Selain memiliki fungsi penyederhanaan partai politik, Parliamentary Threshold yang menjadi hambatan legal bagi partai politik dalam upaya mengirim perwakilannya ke parlemen dapat memicu perubahan yang signifikan dalam pengorganisasian partai politik secara lebih luas. Mulai dari penetapan ideologi dan program yang jelas, optimalisasi proses rekrutmen dan kaderisasi, hingga penyusunan strategi politik yang lebih sistematis agar dapat memperoleh dukungan dan basis massa yang besar (Widyana, 2022). Perbaikan dari segi internal partai ini bukan tanpa alasan, pengadopsian Parliamentary Threshold dalam pelaksanaan pemilu tentunya akan meningkatkan persaingan atau menciptakan persaingan yang lebih kompetitif antar partai, sehingga setiap partai akan berusaha untuk merevitalisasi peran utamanya sebagai pihak intermediary yang mengartikulasikan kepentingan (interest articulation) dan mengagregasikan kepentingan (interest aggregation) masyarakat, dan juga sebagai sarana sosialisasi politik (political socialization) bagi masyarakat (Adelia, 2018). Pemberlakuan Parliamentary Threshold di Indonesia memang belum optimal tetapi perlu diterapkan karena Parliamentary Threshold merupakan konsekuensi dari sistem politik di Indonesia yang mengombinasikan sistem multipartai dan sistem presidensial. Agar pemerintahan yang stabil dapat tercapai maka sistem multipartai sederhana terlaksana, maka dari itu pemberlakuan Parlimentary Threshold juga diperlukan untuk mencapai stabilitas tersebut.

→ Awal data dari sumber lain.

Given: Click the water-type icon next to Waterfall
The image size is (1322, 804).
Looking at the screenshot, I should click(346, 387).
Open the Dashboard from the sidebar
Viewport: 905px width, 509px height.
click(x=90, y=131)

Parliamentary Threshold di Indonesia

Di Indonesia Parliamentary Threshold sudah diadopsi sejak Pemilu 2009, pada saat itu ditetapkan persentase ambang batas yang harus dicapai partai adalah minimal 2,5% (Bachmid, 2021). Besaran persentase Parliamentary Threshold terus meningkat dalam pemilu-pemilu berikutnya, yaitu dalam Pemilu 2014 minimal 3,5% dan di Pemilu 2019 minimal 4%. Namun, upaya meningkatkan Parliamentary Threshold dalam setiap pemilu tidak menunjukkan hasil yang signifikan, terutama dalam mengurangi jumlah partai politik di parlemen. Hal ini terlihat dari jumlah partai yang berhasil mencapai ambang batas sejak Pemilu 2009. Pada Pemilu 2009 terdapat 9 partai yang berhasil mencapai persentase suara 2,5%. Pada Pemilu 2014, jumlah partai politik yang mencapai ambang batas justru meningkat menjadi 10 partai politik meskipun ada peningkatan persentase Parliamentary Threshold. Pada Pemilu 2019, jumlahnya kembali menurun menjadi 9 partai politik (Bachmid, 2021). Hal ini menunjukkan bahwa pemberlakuan Parliamentary Threshold di Indonesia masih belum optimal terutama dalam mencapai tujuan utama yaitu membentuk sistem multipartai sederhana. Maka dari itu, perlu adanya reformulasi mengenai besaran persentase Parliamentary Threshold dan juga diperlukan peninjauan ulang agar pemberlakuan Parliamentary Threshold tetap menjunjung nilai-nilai pemilu yang demokratis (Al-Fatih et al., 2016). Reformulasi Parliamentary Threshold juga menjadi penting karena pada dasarnya diberlakukannya Parliamentary Threshold adalah untuk efektifitas representasi suara rakyat di parlemen, bukan untuk membatasi hak suara rakyat untuk memilih wakil di parlemen (Adelia, 2018).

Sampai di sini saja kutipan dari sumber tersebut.